Well even in the wild, rats will find bits of food on the ground and even it being unhealthy, may eat it. I make sure my rats are on a well balanced diet, but rats are food driven by nature, so they get snacks often. I know for me, if I only ate a complete strict diet of what I'm only supposed to, I'd be bored of it. Haha. So I just figure what the hey and let them fully enjoy the highly developed taste buds they were born with. Haha. And if I were old enough to drink, I'd let them taste it. As it is for people, drink responsibly, so for any rat it's all in moderation and compensating for their tiny bodies.  

Love, Cameron and Sneezes


----------



## ksaxton (Apr 20, 2014)

I'm not old enough to drink, nor do I really have any interest in drinking. I think that if I was to have a drink though, and my rat was with me, Id let them have a taste. I don't think it's okay to give your rats an entire serving of something unhealthy like pizza or cake, but a tiny little rat sized nibble is perfectly fine. Like us, rats like to indulge a little too every once in awhile. I give mine little bits of my food all the time and it doesn't affect them in any way. 
My dad once had a pet goat who would grab an open bottle of beer and guzzle the whole thing, and it would get him drunk so he would get up on the table and then loose his balance and fall off. Apparently the goat also liked drinking bottles of Coke too. 


Sent from Petguide.com Free App


----------



## ratmode (May 15, 2014)

So, I give my rats a little bit of whatever I'm eating at the time as long as it isn't spicy, carbonated, containing citrus etc. - beer is the exception to the "carbonated" rule. I probably drink beer about once a week and I usually give each of the rats the rat equivalent of one beer. I let it sit for a while first to get a little flat - they don't seem to like cold drinks anyhow - before I give it to them in a little dish. They are CRAZY about it - they always try to steal the bottle from me for more! They seem to like ales more than lagers - maybe it's the hops? They will also drink wine if I offer it - I shouldn't have said I drink beer once a week because sometimes I drink wine instead - but they do love wine corks, they are absolutely crazy about wine corks.

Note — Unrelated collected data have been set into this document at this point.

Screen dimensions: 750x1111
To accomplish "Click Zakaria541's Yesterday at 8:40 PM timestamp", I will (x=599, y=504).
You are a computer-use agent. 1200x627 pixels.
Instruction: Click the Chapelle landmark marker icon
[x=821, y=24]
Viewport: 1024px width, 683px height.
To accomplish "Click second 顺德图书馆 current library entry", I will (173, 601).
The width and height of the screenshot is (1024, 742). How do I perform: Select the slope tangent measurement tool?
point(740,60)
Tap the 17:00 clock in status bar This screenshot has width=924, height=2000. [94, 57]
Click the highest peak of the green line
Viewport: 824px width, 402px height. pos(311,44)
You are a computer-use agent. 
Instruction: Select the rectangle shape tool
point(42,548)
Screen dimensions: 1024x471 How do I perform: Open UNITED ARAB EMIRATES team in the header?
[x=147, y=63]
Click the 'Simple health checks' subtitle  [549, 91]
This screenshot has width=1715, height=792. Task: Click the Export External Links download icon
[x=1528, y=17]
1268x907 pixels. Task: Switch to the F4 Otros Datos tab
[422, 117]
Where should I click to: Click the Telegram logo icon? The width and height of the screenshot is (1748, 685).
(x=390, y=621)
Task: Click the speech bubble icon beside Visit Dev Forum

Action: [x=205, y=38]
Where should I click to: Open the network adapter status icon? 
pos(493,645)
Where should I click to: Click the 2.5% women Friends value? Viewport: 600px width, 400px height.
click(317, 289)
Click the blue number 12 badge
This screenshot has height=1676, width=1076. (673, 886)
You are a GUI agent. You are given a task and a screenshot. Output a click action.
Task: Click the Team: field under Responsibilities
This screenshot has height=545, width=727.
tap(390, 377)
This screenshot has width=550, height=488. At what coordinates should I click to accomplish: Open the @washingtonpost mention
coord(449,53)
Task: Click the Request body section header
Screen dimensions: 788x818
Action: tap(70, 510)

An ex girlfriend of mine has a degree in neuroscience and her undergraduate research involved the mechanism of action of alcohol. Rats metabolize alcohol the same way humans do, and it has the same central nervous system effects - euphoria, depressed respiration, vasodilation, even suppression of ADH (anti-diuretic hormone). So, she investigated the ethanol by getting rats drunk, then sacrificing them and observing changes in their brains. But the interesting thing is that rats seem to have an extremely high tolerance to alcohol - in order to investigate the effects of ethanol on rats she had to inject them with it and, gram-for-gram/ounce-for-ounce, the amount that got her rats buzzed was the amount that would get a human blind drunk (adjusted for weight, obviously). I don't know if her research was ever repeated or even if its published yet but I'll ask for more details about it next time I talk to her.


----------



## cammipooh (Apr 26, 2014)

That's actually really interesting. The more I hear about the science of rats, the more I appreciate them for what they are. And the more passionate I am about showing others how lovely they are.

Love, Cameron and Sneezes


----------



## Rat Daddy (Sep 25, 2011)

Ratmode,

Your friend's experiment (or a similar one) was done at my college back in the late 1970's and early 1980's. The findings were precisely what your friend found. Rats have an amazing tolerance for alcohol. And they actually react much like humans, in fact they are much better drunks than most humans are. There's a reported improvement in attitude and social skills. The researcher I met actually suggested that there may be health benefits to rats consuming small amounts of alcohol every day. And yes, he also commented that it takes a staggering amount of alcohol to get a rat drunk (as related to their size). The study was funded by a group against alcohol so I doubt that that study was ever published either. It might be funny that millions of dollars are being spent to replicate studies that never get published and therefore get replicated every so many years. 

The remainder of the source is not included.